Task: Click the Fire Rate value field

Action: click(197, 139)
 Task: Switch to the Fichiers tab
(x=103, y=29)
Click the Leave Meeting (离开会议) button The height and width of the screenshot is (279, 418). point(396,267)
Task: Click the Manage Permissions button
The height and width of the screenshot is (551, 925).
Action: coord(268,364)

::::

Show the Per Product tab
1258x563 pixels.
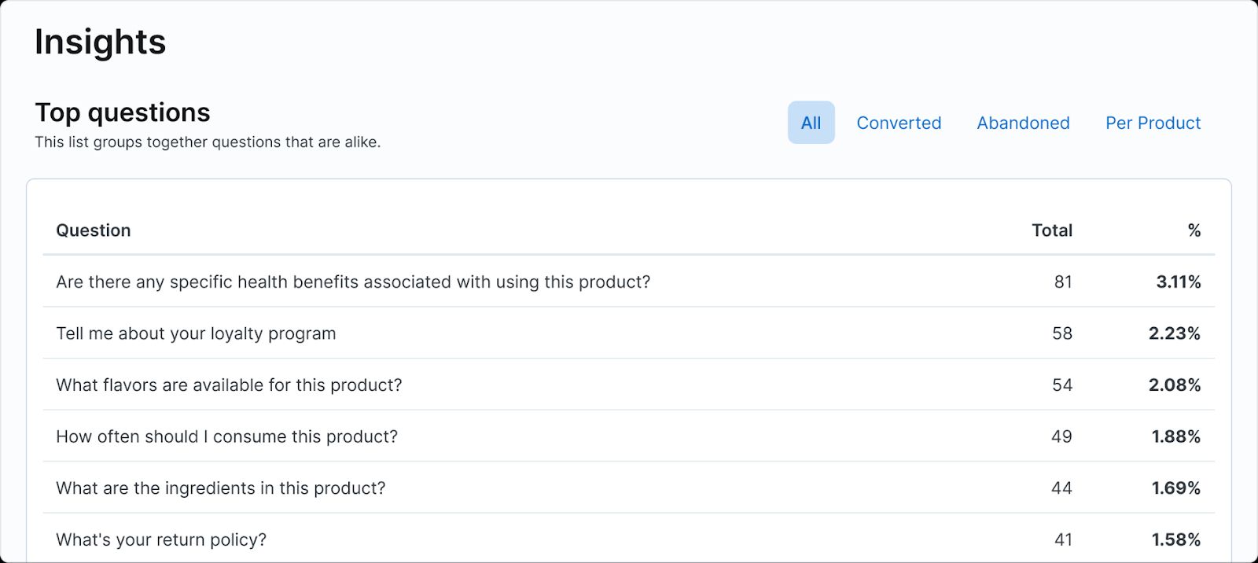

::::

■ YOUR INSTRUCTIONS
What lines of the preceding data include the string "button"? Pull them out.

■ REPLY TO THE EXERCISE
Click the Leave Meeting (离开会议) button The height and width of the screenshot is (279, 418). point(396,267)
Task: Click the Manage Permissions button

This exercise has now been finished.